2/25 オーガニック食材、実はあまりヘルシーでも美味でもない?

有機肥料によって栽培されたオーガニック食材は、農薬を使用して通常の方法で栽培されたものと比べて、味が良く、健康的とは限らないとする臨床実験結果が公表された。「メトロ」紙が伝えている。
ジャガイモ、ブロッコリー、トマトの3種類を2年間に渡り実験し、その結果、それらの野菜が有機栽培であることには特に利点はないとする結果が出たという。
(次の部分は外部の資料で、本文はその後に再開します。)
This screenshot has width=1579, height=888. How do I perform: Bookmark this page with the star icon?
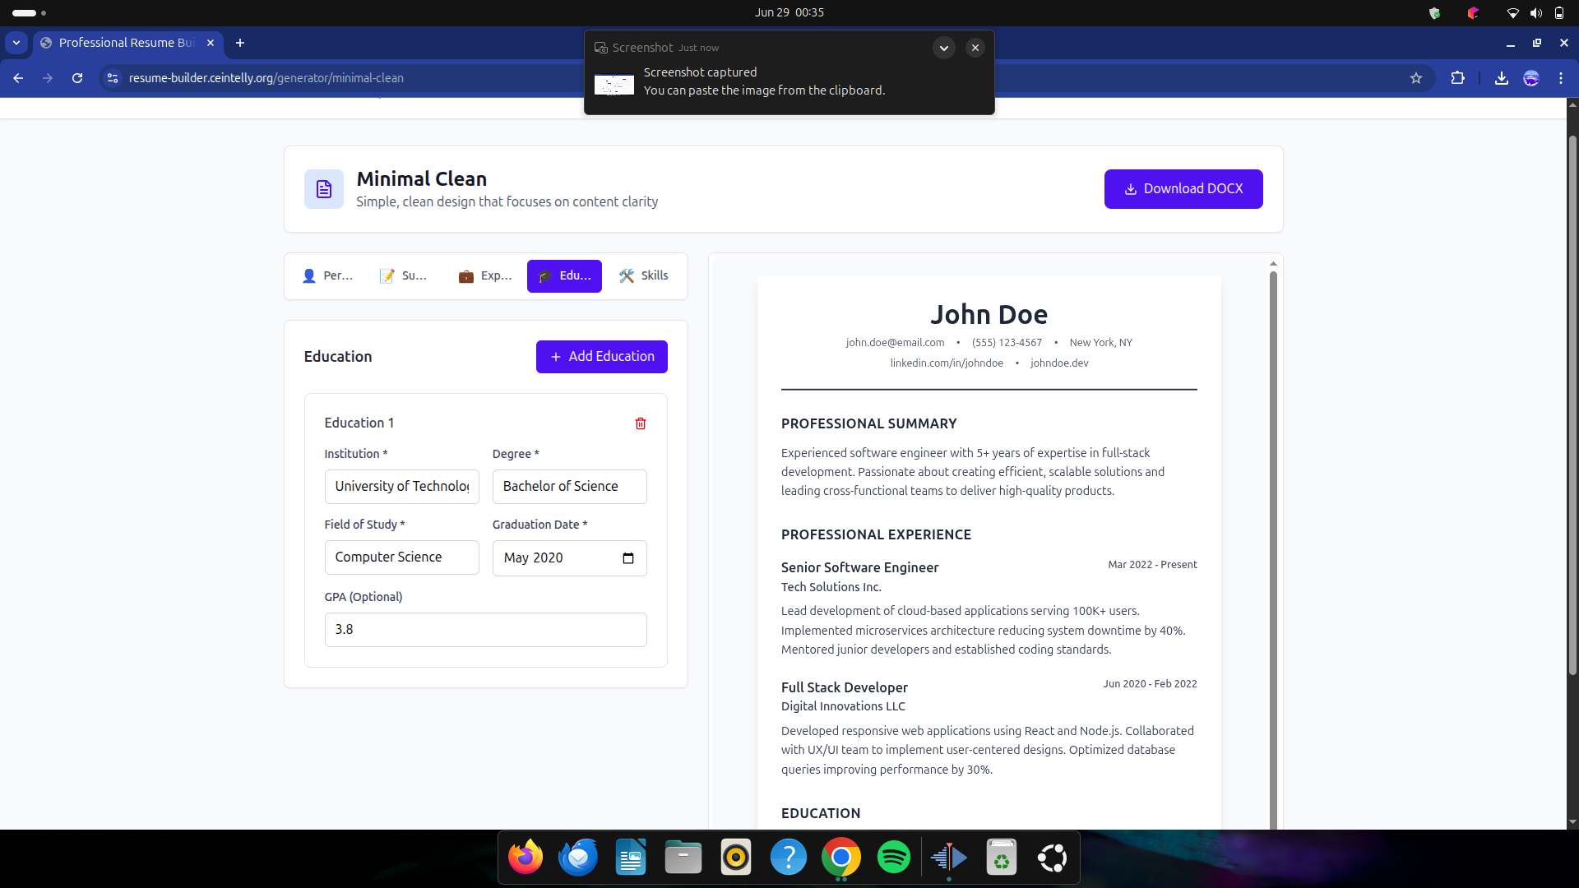click(x=1415, y=78)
実験では、通常のブロッコリーにも多くの抗酸化物質が含まれており、また、通常のジャガイモにはオーガニックのものよりもビタミンCが多く含まれていたことなどもわかったという。
専門家を集めて行った味の検査では、オーガニックのトマトよりも、通常のトマトのほうがトマト本来の風味が強く、甘みがあったと指摘されている。
消費者比較サイト「Which?」のガーデニング担当記者、セリ・トーマスさんは、「この実験は、『オーガニック野菜は味も良く、栄養素も豊富』という先入観に疑問を投げかけている」と話す。
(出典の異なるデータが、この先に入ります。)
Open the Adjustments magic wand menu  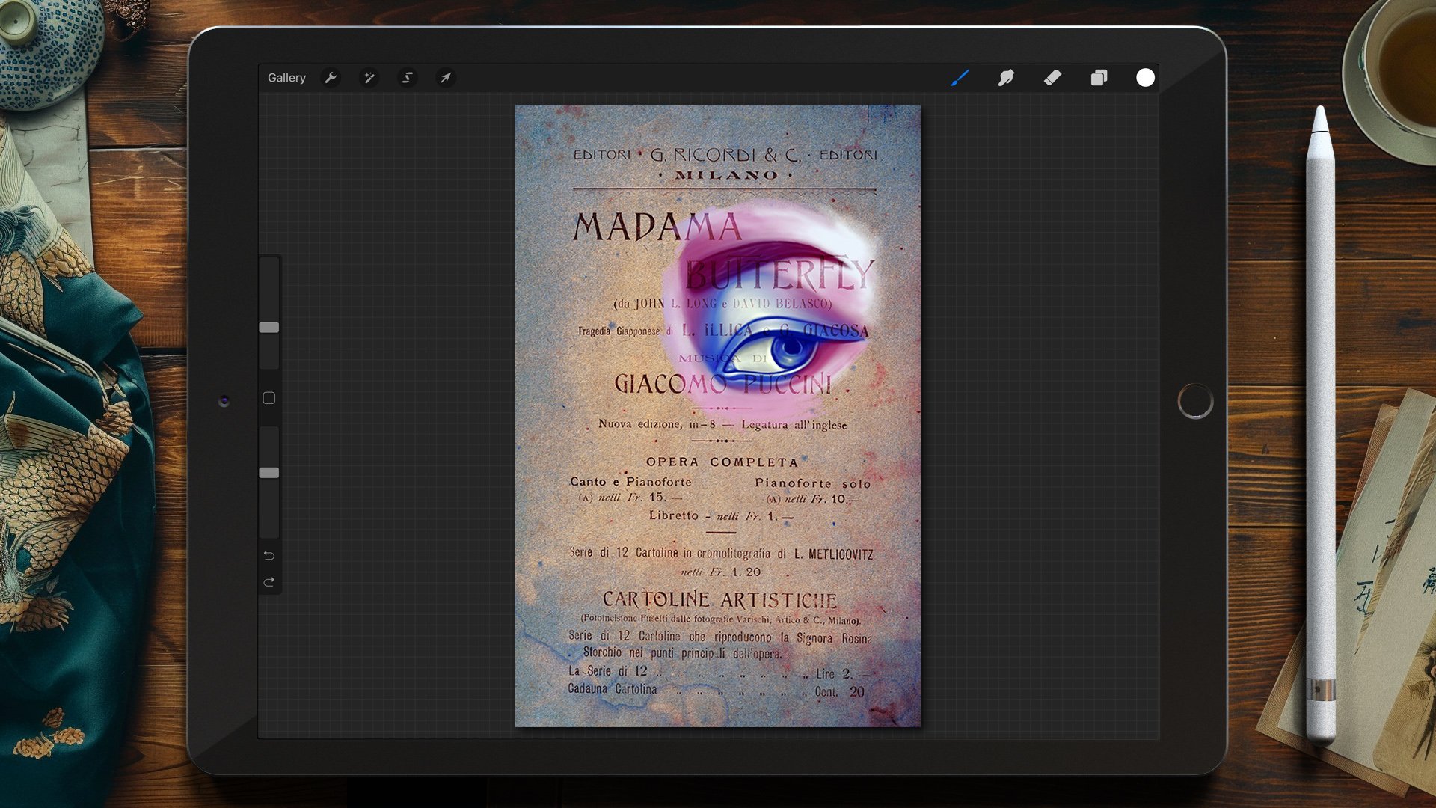click(369, 78)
これに対し、英国土壌協会Soil Associationのエマ・ホックリッジさんは、この臨床実験はあまりに限定的で、非科学的なものだと一蹴している。「オーガニック食材を好む人は、農薬や人工肥料を避けることで、環境保全にも協力している。オーガニック食材の味や健康面以外の多くの利点も考慮してほしい」とも指摘している。